I was drunk, not with wine but with the nearness of Nefernefernefer and with the touch of her hand, until at last she made a sign and the servants began to put out the lights, carry away tables and stools, and gather up the trampled garlands. Then I said to her, “I must go.”
But each word stung my heart like salt in a wound, for I dreaded losing her, and every moment not spent in her company seemed to me wasted.
“Where will you go?” she asked in feigned surprise.
“I go to keep watch tonight in the street before your house. I go to make sacrifice in every temple in Thebes, in thanksgiving to the gods that I have met you again. I go to pluck blossoms from the trees to strew in your path when you leave your house and to buy myrrh with which to anoint your door posts.”

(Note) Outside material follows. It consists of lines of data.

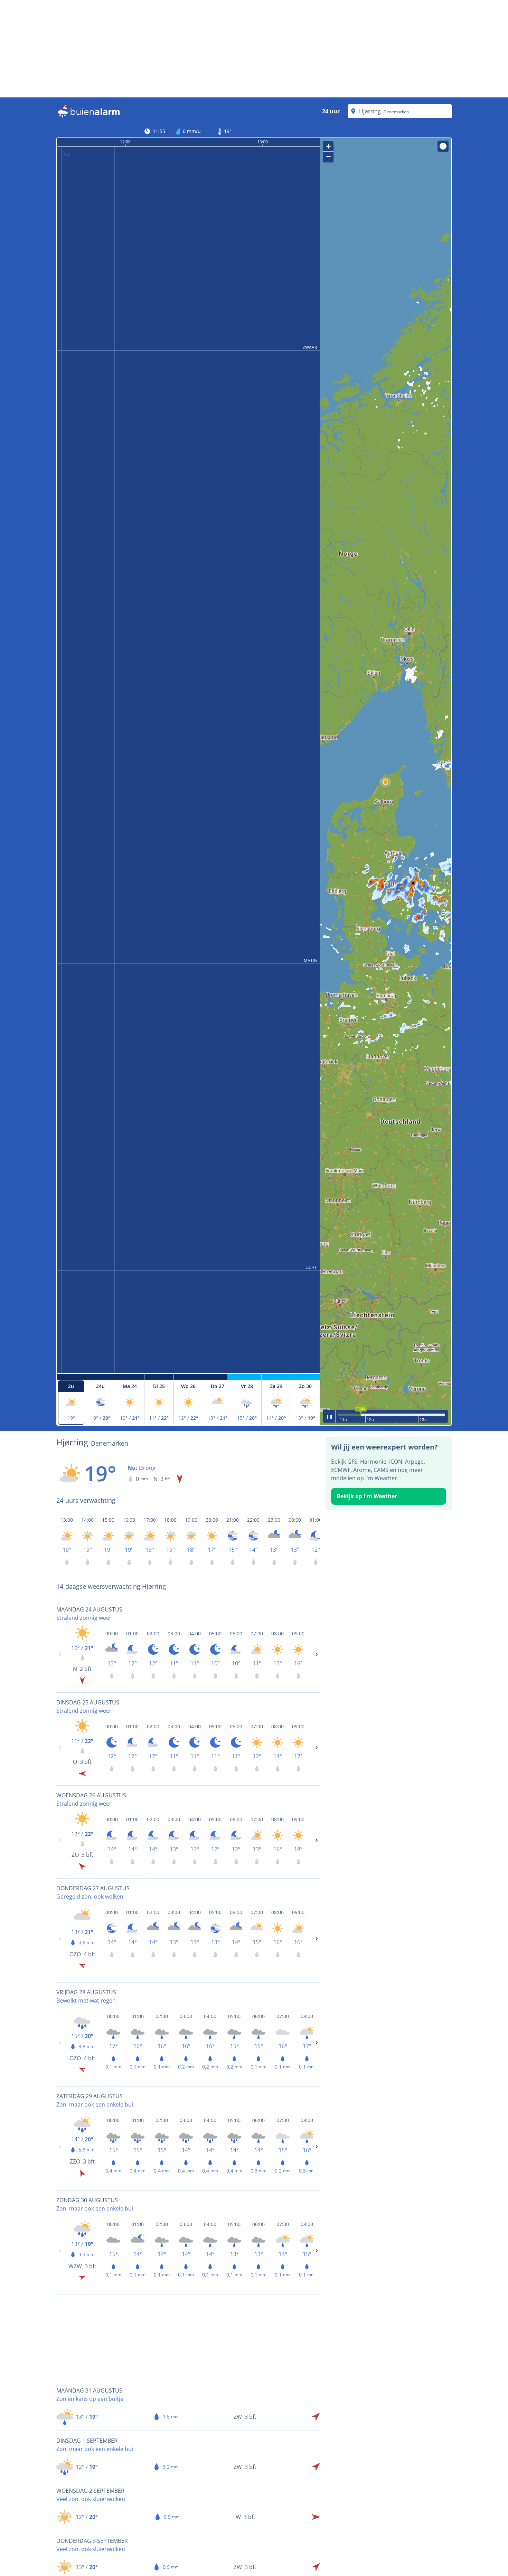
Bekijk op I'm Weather (367, 1496)
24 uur (331, 111)
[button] (385, 782)
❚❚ (329, 1416)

She smiled and said, “It would be better if you did not go, for flowers and myrrh I have already. And if you go fired so with wine, you will run astray among strange women. That I will not allow.”

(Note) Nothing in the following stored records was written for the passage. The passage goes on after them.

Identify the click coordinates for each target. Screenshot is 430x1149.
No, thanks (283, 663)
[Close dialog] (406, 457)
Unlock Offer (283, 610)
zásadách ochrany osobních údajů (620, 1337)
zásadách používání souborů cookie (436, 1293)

Her words filled me with joy. I would have seized her, but she resisted me, saying, “Stop! My servants can see us. Though I live alone, I am no contemptible woman.”
She led me out into her garden, which lay in moonlight and was filled with the scent of myrtle and acacia. The lotus flowers in the pool had closed their chalices for the night, and I saw that the edge of the pool was inlaid with colored stones. Servants poured water over our hands and brought us roast goose and fruits steeped in honey, and Nefernefernefer said, “Eat and enjoy yourself here with me, Sinuhe.”
But my throat was roughened by desire, and I could not swallow. She gave me a mocking look and ate greedily. Each time she glanced at me the moonlight was mirrored in her eyes. I would have drawn her into my arms, but she pushed me away, saying, “Do you not know why Bast, the goddess of love, is portrayed as a cat?”
“I care neither for cats nor gods,” said I, reaching out to her, my eyes blurred with desire. She pushed my hands aside.
“Quite soon you may touch me. You may lay your hands on my breast and my stomach if it will quiet you, but first you shall listen to me and learn why a woman is like a cat and why passion, too, is like a cat. Its paws are soft, but they hide claws that rip and tear and stab mercilessly into your heart. Ay, indeed, a woman is like a cat, for a cat also takes pleasure in tormenting its prey and torturing it without ever tiring of the game. Not until the creature is maimed will she devour it and then set forth to seek another victim. I tell you this because I would be honest with you; I have never wished you ill. No, I have never wished you ill,” she repeated absently, taking my hand and moving it to her breast while the other she placed in her lap. I trembled, and the tears sprang from my eyes. Then she pushed me away again.